Show, from the records below, all lines that contain the word "table".

Data records
- - - -
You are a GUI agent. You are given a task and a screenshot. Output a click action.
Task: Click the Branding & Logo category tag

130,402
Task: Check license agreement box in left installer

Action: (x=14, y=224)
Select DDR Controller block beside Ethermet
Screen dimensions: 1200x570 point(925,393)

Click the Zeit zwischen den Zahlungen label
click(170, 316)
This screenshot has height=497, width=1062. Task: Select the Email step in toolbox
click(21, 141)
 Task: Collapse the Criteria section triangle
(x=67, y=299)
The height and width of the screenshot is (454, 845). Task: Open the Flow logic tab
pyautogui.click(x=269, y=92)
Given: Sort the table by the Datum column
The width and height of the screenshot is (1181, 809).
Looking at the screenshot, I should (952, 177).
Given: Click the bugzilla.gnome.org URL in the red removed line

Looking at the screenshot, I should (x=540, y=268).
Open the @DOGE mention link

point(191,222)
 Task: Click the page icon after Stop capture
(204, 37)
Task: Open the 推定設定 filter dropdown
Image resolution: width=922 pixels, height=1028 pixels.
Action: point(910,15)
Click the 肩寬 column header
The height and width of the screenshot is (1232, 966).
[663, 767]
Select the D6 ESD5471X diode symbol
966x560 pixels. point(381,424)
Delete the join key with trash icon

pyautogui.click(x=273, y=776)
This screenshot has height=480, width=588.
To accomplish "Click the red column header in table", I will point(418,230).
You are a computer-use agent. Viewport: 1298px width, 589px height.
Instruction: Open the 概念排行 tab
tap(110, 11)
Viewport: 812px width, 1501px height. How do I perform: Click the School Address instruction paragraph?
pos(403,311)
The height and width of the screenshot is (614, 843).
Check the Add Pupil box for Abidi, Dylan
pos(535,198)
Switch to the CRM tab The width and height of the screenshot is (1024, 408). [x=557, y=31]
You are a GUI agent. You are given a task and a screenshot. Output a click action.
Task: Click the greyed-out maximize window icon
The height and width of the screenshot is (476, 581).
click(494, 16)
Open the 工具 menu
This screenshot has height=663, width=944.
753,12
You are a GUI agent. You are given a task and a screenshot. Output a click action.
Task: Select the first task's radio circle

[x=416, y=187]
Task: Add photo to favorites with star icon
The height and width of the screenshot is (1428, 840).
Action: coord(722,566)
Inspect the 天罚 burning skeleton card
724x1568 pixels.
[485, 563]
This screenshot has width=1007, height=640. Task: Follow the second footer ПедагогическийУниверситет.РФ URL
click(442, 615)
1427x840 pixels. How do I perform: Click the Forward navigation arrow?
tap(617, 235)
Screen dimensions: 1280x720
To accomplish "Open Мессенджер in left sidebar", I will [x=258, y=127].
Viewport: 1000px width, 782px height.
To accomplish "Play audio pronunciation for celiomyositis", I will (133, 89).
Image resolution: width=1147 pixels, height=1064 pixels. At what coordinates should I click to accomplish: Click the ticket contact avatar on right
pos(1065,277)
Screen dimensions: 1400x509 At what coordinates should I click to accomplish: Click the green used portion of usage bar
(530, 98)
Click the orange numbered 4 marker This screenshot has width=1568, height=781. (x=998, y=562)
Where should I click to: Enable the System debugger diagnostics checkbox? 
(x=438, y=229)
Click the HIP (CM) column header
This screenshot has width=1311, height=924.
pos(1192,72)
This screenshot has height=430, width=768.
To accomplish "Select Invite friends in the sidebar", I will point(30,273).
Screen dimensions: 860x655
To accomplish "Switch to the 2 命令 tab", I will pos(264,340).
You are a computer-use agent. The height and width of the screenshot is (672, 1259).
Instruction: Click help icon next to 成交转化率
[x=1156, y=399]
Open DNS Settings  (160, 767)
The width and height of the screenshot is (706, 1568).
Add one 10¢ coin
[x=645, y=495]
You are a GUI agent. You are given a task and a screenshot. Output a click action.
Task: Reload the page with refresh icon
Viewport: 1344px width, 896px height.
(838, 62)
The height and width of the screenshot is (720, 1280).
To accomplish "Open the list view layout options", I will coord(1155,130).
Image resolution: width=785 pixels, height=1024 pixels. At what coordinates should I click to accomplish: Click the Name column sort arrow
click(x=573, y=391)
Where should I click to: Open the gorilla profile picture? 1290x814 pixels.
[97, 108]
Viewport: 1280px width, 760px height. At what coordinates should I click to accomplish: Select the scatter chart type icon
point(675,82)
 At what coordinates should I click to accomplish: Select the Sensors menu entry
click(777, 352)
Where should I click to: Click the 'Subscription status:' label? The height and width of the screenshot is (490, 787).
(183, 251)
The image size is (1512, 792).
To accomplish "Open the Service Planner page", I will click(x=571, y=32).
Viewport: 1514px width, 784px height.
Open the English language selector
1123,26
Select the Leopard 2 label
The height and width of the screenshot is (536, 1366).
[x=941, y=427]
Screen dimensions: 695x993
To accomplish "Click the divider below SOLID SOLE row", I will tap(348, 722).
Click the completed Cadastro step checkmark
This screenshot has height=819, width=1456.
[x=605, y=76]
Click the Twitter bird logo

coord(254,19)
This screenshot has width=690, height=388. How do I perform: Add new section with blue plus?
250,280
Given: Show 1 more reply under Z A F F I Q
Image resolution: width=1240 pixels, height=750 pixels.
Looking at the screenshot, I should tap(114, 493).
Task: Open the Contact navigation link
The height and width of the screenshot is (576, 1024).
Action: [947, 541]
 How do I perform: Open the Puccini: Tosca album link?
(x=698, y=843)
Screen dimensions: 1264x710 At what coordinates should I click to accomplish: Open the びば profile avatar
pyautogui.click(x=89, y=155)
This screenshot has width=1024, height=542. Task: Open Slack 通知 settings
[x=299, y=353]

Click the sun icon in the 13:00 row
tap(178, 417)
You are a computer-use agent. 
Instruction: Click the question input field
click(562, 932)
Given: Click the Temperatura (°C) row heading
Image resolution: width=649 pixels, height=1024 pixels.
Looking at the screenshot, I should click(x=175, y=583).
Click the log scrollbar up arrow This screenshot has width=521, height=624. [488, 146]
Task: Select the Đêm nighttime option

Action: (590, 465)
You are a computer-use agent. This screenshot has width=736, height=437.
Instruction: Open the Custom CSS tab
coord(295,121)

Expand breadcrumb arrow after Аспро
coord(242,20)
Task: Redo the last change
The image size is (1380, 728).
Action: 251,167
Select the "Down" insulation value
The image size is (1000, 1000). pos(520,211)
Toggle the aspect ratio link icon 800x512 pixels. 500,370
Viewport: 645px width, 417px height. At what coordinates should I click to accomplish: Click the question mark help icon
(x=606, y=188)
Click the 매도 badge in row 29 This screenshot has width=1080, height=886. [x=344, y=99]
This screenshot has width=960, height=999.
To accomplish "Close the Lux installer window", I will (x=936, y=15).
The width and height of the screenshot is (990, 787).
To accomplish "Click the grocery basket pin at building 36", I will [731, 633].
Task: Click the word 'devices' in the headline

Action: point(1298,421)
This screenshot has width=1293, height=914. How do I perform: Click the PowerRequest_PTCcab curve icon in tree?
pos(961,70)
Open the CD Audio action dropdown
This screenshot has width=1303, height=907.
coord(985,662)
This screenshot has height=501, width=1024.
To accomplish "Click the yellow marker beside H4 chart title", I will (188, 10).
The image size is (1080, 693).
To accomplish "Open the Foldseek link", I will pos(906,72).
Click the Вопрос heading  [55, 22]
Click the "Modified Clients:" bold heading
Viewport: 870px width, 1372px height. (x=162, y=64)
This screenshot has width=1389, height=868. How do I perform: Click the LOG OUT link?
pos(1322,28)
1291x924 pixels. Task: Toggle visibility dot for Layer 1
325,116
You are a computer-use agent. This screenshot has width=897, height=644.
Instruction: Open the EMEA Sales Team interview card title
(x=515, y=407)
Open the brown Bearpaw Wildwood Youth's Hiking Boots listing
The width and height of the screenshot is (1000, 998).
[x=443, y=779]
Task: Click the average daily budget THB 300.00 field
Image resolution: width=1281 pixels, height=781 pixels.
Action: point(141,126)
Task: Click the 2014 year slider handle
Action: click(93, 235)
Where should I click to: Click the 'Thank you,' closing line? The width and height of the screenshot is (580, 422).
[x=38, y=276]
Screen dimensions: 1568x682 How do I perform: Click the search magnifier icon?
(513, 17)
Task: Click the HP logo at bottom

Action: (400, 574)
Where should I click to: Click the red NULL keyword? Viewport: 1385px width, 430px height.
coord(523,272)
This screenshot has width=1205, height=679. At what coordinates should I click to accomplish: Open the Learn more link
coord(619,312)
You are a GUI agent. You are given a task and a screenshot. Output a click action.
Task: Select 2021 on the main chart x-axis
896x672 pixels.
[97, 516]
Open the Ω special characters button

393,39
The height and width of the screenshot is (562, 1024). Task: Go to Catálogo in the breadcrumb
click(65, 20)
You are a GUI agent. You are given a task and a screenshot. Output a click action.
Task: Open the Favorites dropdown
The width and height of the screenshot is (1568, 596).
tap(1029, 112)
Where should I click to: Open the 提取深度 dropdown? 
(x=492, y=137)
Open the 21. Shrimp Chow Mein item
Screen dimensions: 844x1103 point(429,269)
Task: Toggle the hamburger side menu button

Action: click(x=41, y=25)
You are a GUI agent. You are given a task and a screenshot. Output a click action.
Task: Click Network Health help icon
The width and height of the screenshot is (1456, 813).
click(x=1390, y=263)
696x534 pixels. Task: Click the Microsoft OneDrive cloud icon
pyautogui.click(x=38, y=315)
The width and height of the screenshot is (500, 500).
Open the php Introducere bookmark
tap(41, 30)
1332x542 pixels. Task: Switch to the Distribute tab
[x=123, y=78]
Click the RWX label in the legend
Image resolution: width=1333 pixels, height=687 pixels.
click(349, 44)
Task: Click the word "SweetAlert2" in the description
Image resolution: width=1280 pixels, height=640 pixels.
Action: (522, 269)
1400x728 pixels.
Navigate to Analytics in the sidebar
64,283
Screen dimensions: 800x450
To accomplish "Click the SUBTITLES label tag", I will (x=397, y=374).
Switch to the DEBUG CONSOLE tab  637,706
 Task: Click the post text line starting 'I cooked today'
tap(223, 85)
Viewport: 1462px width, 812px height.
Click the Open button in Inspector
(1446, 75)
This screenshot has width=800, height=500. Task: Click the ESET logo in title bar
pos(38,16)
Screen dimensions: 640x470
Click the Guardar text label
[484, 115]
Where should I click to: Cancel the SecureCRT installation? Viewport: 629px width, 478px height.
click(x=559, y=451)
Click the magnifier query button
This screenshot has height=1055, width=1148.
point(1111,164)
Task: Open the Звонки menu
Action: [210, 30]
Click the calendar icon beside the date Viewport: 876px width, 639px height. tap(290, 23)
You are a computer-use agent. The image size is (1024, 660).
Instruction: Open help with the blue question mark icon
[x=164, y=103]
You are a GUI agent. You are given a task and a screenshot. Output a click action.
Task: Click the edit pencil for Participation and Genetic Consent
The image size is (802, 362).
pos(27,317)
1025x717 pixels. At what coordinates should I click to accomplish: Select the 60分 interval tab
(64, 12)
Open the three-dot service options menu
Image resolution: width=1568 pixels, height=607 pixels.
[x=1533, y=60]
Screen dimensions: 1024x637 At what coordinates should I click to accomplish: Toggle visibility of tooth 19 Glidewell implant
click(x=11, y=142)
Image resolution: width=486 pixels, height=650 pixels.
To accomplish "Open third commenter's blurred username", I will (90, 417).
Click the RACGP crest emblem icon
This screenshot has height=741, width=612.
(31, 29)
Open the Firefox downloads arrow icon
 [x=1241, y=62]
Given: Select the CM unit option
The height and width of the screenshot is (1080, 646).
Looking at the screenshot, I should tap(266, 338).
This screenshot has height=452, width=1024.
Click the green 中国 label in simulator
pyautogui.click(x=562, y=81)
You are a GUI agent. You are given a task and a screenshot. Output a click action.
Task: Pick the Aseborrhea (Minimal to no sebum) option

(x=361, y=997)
- - - -
→ Response to this task
Given: Sort the table by the Datum column
To accomplish "Click the red column header in table", I will point(418,230).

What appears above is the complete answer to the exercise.